Please take the lines from the one holding "Click the green checkmark beside Direct SSH" through the one holding "Screen dimensions: 869x1372" in the data below and copy them exactly.

○ ○ ○

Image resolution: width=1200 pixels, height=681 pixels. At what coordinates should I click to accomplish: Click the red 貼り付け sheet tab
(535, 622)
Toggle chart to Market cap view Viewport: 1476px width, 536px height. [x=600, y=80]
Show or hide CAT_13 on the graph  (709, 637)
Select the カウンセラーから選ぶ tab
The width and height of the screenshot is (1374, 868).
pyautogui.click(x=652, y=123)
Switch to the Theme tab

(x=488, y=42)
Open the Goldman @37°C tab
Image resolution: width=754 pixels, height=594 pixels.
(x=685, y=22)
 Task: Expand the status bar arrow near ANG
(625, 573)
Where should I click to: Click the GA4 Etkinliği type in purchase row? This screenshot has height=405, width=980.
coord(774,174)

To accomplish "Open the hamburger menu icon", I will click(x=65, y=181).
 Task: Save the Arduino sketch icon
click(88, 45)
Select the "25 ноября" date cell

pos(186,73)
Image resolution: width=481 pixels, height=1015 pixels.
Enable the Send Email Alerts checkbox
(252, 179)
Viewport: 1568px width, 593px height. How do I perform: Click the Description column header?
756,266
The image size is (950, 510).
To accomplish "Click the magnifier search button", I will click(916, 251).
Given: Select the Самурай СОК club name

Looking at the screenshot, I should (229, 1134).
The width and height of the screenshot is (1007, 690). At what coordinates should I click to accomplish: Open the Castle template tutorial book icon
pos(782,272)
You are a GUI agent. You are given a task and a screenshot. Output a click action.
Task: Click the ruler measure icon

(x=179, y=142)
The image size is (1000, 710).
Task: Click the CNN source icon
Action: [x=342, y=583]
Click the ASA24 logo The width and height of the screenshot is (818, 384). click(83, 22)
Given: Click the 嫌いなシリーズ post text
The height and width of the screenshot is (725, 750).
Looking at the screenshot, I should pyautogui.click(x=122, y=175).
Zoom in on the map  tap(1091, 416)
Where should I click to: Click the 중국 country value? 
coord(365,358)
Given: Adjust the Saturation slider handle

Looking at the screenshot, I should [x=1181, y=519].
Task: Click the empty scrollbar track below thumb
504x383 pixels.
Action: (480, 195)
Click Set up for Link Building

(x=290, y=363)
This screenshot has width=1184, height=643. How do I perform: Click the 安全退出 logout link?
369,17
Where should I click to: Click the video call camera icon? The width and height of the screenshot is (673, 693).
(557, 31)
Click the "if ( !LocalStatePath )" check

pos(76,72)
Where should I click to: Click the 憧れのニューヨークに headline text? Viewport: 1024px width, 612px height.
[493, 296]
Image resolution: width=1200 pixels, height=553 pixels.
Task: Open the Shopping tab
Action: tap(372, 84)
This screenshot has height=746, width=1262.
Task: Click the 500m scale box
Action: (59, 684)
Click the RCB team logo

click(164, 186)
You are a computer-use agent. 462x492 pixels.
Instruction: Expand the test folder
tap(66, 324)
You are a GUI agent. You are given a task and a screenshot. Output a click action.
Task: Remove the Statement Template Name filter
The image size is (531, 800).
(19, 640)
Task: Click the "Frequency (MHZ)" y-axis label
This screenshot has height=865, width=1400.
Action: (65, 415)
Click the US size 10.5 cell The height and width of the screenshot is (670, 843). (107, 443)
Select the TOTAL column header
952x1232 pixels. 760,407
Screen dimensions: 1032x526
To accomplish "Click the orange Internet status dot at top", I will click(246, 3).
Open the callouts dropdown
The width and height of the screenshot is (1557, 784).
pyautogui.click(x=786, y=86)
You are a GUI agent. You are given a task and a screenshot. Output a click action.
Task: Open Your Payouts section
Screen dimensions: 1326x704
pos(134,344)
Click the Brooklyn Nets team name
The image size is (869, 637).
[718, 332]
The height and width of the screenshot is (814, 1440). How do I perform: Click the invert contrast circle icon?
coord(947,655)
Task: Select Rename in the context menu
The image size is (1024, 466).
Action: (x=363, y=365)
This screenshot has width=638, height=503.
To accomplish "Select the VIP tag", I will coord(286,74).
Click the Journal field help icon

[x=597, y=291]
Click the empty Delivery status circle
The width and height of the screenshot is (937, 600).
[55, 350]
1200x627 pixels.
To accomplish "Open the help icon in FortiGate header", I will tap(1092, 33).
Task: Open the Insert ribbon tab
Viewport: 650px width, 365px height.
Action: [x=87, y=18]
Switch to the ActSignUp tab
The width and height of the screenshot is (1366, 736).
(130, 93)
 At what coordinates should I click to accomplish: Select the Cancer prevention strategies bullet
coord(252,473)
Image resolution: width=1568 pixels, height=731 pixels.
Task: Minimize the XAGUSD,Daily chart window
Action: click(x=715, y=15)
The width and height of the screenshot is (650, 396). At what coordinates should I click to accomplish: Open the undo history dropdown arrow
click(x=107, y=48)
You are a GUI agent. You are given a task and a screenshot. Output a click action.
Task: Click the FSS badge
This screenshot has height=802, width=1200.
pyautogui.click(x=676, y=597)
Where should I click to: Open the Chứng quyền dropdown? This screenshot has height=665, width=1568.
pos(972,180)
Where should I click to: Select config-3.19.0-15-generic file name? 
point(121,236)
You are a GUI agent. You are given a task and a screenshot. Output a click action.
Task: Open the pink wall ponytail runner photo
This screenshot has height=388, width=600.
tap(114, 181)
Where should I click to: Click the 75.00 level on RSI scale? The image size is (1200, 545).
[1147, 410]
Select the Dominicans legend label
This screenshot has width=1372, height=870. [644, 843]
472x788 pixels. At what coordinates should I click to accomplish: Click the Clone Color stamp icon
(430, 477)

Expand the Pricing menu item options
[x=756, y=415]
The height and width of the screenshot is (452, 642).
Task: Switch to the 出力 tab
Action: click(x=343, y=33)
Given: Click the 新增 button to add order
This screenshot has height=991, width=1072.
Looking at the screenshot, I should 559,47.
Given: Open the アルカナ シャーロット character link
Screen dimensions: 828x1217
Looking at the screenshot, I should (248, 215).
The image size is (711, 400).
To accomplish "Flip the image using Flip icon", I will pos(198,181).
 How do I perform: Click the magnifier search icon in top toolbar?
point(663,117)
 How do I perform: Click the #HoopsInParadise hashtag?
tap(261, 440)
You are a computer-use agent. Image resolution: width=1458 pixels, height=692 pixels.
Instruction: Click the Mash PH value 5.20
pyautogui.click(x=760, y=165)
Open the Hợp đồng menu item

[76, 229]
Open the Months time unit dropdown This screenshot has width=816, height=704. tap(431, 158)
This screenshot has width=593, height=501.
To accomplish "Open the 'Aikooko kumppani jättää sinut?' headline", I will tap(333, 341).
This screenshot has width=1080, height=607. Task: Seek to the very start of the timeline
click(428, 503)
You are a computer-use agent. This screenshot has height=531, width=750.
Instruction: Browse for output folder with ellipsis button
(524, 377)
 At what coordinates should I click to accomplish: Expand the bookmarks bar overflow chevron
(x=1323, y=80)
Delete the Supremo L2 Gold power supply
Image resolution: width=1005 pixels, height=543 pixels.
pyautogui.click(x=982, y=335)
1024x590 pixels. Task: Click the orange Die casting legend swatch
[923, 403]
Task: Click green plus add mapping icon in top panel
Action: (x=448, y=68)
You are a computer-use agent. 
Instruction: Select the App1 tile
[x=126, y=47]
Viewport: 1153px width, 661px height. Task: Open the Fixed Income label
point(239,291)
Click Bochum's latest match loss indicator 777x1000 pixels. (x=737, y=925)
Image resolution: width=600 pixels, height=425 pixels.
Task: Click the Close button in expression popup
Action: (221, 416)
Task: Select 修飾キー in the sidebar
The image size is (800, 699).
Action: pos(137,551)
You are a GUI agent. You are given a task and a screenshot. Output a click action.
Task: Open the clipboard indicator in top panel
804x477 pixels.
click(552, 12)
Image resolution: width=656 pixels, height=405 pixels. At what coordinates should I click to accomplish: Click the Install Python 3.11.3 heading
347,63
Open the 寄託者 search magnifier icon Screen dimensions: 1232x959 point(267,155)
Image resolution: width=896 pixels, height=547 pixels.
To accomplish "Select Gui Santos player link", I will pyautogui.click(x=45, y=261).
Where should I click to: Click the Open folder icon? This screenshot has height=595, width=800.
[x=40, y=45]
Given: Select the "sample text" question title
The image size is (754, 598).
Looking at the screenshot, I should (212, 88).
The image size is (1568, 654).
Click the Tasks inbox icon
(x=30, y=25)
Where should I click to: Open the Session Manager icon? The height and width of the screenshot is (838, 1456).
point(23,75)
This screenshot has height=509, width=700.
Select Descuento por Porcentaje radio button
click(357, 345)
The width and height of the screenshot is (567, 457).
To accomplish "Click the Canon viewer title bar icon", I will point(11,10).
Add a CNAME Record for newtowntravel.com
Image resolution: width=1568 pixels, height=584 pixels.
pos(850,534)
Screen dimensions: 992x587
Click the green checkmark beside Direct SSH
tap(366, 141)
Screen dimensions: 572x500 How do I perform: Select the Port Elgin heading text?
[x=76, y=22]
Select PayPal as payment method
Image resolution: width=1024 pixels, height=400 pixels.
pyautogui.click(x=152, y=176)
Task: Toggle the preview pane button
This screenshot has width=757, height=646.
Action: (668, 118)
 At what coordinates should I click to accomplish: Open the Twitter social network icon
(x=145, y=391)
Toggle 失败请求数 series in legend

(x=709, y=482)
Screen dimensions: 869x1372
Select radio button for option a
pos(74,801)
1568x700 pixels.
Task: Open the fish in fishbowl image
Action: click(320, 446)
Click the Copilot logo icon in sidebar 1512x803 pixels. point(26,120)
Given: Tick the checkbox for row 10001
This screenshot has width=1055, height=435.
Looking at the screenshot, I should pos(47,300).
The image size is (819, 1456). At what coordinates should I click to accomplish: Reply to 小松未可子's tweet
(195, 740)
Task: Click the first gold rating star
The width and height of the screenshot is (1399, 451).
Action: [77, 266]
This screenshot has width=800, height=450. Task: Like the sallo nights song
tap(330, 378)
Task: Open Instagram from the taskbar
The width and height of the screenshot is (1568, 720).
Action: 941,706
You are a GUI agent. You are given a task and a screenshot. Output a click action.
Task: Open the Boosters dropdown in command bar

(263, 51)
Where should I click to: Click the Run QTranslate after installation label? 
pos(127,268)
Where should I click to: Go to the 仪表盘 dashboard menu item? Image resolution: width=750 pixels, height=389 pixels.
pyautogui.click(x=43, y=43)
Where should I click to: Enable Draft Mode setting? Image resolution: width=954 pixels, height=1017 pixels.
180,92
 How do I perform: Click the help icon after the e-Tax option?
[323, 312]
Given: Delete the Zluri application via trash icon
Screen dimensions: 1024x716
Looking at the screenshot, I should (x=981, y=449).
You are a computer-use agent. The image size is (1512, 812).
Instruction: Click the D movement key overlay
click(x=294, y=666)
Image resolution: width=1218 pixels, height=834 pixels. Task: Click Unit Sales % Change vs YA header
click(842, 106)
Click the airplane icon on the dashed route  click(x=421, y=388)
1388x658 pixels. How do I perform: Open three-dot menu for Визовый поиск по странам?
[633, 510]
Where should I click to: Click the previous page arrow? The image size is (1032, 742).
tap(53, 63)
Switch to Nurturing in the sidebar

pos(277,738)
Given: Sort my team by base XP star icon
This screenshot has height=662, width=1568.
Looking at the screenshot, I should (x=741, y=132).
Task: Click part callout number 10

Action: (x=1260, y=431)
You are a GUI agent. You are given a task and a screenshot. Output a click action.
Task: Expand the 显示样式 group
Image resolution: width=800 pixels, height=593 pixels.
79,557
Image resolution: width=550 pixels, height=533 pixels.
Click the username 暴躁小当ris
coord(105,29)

○ ○ ○

### [Solution]
Click the green checkmark beside Direct SSH
tap(366, 141)
Screen dimensions: 572x500 How do I perform: Select the Port Elgin heading text?
[x=76, y=22]
Select PayPal as payment method
Image resolution: width=1024 pixels, height=400 pixels.
pyautogui.click(x=152, y=176)
Task: Toggle the preview pane button
This screenshot has width=757, height=646.
Action: (668, 118)
 At what coordinates should I click to accomplish: Open the Twitter social network icon
(x=145, y=391)
Toggle 失败请求数 series in legend

(x=709, y=482)
Screen dimensions: 869x1372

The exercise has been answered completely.